オーディション当日。僕たちの演奏は、AIの予測を完全に裏切るものだった。観客のライフログ・バンドは、僕たちの音楽に合わせて、予測不能な心拍数の変化を示した。それは、AIが「不快」と判断するようなデータだった。しかし、僕たちの音楽は、観客の心を揺さぶった。
オーディションの結果は、「ノイズ・ドリフト」の合格だった。
「君たちの音楽は、不協和音と予測不能なリズムで構成されている。しかし、その音楽は、聴衆の心に、これまで経験したことのない感情の起伏をもたらした。これは、今後の音楽のあり方を変える可能性を秘めている。このデータは、今後の音楽の進化に役立つだろう」
カントクAIは、僕たちの音楽を「データ」として評価し、僕たちをニューフェース向けステージへの出演者として選出した。
そして迎えた「バーチャル・フェス」当日。僕たちは、現実のステージと仮想空間のステージ、両方で演奏した。仮想空間では、僕たちのアバターが、現実では不可能なパフォーマンスを繰り広げる。観客は、僕たちの音楽に合わせて、まるで感情がドリフトするかのように、自由に踊った。

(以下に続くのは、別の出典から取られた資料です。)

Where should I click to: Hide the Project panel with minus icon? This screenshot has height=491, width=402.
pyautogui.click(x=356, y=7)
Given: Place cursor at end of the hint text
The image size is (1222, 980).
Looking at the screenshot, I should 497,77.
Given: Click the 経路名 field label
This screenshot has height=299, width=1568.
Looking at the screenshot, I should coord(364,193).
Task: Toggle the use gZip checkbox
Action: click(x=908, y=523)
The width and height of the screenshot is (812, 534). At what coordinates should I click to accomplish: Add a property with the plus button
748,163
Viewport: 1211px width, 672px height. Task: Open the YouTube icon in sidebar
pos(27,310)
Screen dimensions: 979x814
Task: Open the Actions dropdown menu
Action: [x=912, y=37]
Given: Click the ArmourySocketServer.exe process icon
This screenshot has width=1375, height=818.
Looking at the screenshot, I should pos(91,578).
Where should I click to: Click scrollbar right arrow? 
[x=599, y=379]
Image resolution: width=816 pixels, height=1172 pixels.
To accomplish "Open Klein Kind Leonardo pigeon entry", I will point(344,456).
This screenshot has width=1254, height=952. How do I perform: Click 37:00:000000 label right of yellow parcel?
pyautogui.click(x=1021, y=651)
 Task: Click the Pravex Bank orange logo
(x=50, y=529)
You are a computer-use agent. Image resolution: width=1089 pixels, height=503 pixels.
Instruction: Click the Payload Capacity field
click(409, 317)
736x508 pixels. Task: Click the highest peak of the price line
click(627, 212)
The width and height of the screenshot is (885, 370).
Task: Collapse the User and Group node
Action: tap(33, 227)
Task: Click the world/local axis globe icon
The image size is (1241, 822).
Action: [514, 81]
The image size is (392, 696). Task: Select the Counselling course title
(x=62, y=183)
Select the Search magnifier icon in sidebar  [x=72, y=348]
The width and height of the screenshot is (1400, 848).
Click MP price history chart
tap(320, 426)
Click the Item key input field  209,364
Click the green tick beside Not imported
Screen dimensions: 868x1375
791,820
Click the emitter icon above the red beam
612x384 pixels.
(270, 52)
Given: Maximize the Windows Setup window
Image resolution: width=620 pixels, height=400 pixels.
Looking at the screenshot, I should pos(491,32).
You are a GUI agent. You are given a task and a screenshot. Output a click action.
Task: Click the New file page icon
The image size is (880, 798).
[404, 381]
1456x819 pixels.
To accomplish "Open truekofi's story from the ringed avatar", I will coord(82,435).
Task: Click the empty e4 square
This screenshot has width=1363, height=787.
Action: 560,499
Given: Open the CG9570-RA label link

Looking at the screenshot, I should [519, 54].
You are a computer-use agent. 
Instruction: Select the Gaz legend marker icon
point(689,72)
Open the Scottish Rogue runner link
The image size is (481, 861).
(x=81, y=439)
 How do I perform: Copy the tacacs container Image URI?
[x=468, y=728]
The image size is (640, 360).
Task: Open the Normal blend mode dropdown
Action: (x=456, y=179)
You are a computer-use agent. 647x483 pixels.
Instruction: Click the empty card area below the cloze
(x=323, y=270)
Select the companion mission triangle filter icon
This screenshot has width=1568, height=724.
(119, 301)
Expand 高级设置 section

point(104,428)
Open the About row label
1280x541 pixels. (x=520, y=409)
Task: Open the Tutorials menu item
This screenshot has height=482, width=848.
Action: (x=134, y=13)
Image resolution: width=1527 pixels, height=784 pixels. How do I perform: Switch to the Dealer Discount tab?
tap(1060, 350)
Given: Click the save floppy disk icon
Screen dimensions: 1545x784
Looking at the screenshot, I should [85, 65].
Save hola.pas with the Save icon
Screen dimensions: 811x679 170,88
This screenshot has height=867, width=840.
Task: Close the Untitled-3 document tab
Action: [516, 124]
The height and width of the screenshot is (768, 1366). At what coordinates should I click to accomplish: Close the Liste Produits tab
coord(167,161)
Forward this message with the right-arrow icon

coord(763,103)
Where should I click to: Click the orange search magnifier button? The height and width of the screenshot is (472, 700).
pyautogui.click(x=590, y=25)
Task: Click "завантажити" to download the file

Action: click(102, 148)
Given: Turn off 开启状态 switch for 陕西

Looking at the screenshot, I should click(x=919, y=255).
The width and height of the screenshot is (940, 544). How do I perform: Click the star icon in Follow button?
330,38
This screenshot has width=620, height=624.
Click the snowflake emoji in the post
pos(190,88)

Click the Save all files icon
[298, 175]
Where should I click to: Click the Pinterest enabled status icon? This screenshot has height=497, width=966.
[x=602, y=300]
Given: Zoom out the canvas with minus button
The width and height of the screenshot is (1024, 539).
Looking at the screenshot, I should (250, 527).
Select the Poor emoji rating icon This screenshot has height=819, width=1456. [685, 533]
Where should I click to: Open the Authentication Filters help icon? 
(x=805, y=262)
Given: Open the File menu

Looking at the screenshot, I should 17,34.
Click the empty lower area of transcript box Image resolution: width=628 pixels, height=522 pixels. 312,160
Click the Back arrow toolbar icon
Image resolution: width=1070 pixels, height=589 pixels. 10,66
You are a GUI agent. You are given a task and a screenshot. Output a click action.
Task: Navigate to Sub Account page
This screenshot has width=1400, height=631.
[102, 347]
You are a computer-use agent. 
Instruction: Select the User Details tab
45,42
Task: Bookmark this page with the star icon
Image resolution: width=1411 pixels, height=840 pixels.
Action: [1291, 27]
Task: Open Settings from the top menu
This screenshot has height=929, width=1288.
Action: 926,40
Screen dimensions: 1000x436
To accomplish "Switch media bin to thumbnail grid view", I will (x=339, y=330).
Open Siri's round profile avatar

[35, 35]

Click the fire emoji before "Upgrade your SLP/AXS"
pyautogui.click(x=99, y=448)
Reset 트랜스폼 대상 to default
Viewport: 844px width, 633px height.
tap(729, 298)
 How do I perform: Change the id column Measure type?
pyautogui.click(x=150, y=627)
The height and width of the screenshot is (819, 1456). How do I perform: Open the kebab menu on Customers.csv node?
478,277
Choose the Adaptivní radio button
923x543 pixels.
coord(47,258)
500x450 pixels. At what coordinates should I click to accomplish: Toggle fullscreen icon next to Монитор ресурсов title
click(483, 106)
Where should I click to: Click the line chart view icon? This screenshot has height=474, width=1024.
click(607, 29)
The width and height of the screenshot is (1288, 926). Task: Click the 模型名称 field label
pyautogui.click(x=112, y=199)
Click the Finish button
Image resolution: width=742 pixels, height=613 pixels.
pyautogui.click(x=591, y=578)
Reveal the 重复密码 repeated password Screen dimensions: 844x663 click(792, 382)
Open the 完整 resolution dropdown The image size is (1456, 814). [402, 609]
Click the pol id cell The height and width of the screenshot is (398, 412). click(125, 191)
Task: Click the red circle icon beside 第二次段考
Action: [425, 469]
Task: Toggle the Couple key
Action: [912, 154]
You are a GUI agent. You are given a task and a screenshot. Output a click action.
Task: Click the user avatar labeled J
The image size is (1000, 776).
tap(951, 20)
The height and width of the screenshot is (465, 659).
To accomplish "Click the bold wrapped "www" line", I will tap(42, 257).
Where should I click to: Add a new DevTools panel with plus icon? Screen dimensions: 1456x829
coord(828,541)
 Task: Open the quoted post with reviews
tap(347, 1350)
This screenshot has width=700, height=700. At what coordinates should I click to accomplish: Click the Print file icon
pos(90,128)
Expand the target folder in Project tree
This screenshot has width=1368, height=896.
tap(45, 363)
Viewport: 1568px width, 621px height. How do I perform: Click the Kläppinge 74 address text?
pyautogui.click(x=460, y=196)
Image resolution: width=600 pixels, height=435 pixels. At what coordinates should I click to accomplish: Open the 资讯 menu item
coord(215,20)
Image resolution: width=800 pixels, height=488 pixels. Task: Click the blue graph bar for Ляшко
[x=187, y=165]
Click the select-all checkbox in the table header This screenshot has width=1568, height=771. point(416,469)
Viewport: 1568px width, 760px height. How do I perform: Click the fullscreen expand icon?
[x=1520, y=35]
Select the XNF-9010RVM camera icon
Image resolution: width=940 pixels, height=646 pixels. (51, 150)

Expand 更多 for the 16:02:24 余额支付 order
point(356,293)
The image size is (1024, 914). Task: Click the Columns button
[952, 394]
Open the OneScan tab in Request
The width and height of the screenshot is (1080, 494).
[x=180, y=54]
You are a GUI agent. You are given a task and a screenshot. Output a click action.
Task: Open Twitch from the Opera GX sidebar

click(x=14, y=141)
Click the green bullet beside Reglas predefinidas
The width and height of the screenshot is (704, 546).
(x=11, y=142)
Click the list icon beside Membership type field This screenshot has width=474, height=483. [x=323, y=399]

僕たちの「騒音」は、フェスを熱狂の渦に巻き込んだ。僕たちのバンドの「クリエイティブ・スコア」は、過去最高を記録した。しかし、僕たちはもう、スコアを気にすることはなかった。僕たちの音楽は、データではなく、観客の心に直接響くものだった。
ライブ後、僕たちの元に、フェスの主催者であるAIが、メッセージを送ってきた。
「君たちの音楽は、予測不能な感情の起伏を生み出す、新たな『エンターテイメント』の可能性を秘めている。このデータは、今後のフェスのあり方を変えるだろう」
僕たちの「騒音」は、アルゴリズムさえも変える力を持っていた。僕たちは、データとAIに支配されるのではなく、データとAIを使いこなし、僕たち自身の未来を創っていく。そんな未来が、僕たちの前に広がっていた。
僕たちはこれからも「騒音」を奏で続けるだろう。このステージで、そして、仮想空間で。僕たちの音楽は、僕たちの「騒音」を記録し、そして、僕たちの未来を創っていく。